Presently, in the 21st century, NLP research and development is booming. Computing power and memory is so cheap and easily available that now we can buy hard drives with terabytes of memory as opposed to mere kilobytes. Because so much information and so many programs can be stored so easily on modern computers NLP transformed for the last time: basic grammar rules were added to the wealth of statistics found in the previous decades. These modern developments have spawned the birth of many new and complicated research topics. Ranging from machine text reading, a project in which computers can read summarize and understand text, to SIRI’s speech recognition. Computers around the globe are becoming more and more advanced, take for example: Watson. The artificial intelligence system created by IBM in 2006 was put to the test on the show ‘Jeopardy!’ against Brad Rutter, the biggest all time winner, and Ken Jennings, the holder for the longest win-streak on the show with 75 straight wins. Watson listened for the question, understood it using the most modern methods of NLP, searched through its massive database, which was not connected to the internet, and found the most likely answer. Watson won.

Modern NLP consists of speech recognition, machine learning, machine text reading, and machine translation. These parts when combined would allow for artificial intelligence to gain real knowledge of the world, not just playing chess or moving around an obstacle course. In the near future computers will be able to read all of the information online and learn from it and solve problems and possibly cure diseases. There limit for NLP and AI is humanity, research will not stop until both are at a human level of awareness and understanding. With this level of continuous development situations predicted by Isaac Asimove in the novel I Robot might become our future.

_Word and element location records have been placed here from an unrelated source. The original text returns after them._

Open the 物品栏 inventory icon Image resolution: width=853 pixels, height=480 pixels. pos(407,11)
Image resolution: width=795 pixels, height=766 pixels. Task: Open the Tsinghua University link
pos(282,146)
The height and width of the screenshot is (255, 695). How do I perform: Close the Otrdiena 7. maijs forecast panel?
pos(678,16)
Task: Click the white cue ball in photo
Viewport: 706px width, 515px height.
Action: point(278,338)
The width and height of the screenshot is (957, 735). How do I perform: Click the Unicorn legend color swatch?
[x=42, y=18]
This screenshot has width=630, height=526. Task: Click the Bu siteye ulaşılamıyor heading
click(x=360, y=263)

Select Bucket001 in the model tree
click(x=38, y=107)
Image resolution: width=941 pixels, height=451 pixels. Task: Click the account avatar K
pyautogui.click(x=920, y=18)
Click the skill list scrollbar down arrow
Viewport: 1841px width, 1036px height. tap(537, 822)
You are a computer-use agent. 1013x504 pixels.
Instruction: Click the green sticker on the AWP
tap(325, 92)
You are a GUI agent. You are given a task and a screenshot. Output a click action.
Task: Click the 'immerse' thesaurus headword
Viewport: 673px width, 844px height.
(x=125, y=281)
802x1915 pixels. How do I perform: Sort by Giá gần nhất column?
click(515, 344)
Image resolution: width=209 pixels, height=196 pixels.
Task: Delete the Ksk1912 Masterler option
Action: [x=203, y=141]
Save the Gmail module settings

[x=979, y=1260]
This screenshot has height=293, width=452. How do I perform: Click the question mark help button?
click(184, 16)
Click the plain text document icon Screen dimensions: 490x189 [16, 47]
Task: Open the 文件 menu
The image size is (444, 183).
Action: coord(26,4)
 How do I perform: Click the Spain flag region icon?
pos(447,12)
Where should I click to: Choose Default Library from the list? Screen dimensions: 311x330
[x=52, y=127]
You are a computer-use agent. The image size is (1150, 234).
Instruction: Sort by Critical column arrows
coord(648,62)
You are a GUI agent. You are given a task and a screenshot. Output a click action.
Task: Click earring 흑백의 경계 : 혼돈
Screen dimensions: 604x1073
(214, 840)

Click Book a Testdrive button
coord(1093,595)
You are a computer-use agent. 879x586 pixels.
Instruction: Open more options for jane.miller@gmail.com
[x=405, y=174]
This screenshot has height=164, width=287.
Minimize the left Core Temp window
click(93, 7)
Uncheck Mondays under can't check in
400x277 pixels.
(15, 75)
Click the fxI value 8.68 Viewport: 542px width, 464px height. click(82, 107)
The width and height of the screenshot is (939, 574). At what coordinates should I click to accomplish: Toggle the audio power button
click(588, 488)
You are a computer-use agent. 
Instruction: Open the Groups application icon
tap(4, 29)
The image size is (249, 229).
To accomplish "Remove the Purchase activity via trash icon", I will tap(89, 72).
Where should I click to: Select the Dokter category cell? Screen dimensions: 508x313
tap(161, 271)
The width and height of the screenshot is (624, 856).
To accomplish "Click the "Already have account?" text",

  • Automatic Language Processing Advisory Committee, National Academy of Sciences, National Research Council, and Division of Behavioral Sciences. Language and Machines - Computers in Translation and Linguistics. Washington, D.C.: National Academy of Sciences, National, Research Council, 1966. The National Academic Press. Web. 9 Dec. 2011. <>.
  • "IBM100 - Pioneering Speech Recognition." IBM - United States. Web. 10 Dec. 2011. <>.

Please let me know if you have any suggestions!


Not quite getting the connection your trying to establish between the quest for artificial life and natural language processing. Wouldn't the development of AI preclude the need for natural language processing, as a truly "intelligent" AI would implicitly understand language in a human way? Natural language processing would seem to only be relevant in a world where we are trying to make non-sentient machines process language in intelligent and natural ways.

Nor do I think there is a strong case that natural language processing, a la Watson, equates to Artificial intelligence/life in the broad sense you seem to imply?

--Srterpe 14:01, 11 December 2011 (EST)


Thank you for your input, and this is merely the Introduction. The main idea that I was trying to show was simply the development of artificial intelligence through out time and the change of the concept from some divine to something possible for humans. However I understand your point, but there seems to be a misunderstanding: AI is a very broad subject and NLP is just a tiny branch of it. There are AI machines that simply observe the world and find a way through an obstacle course, like Shakey. While there are others that learn chess or drive on the deserts autonomously. In this introduction I am introducing a unification of the artificial life and intelligence to show the idea of Machine Learning that will be brought up in the next paragraphs.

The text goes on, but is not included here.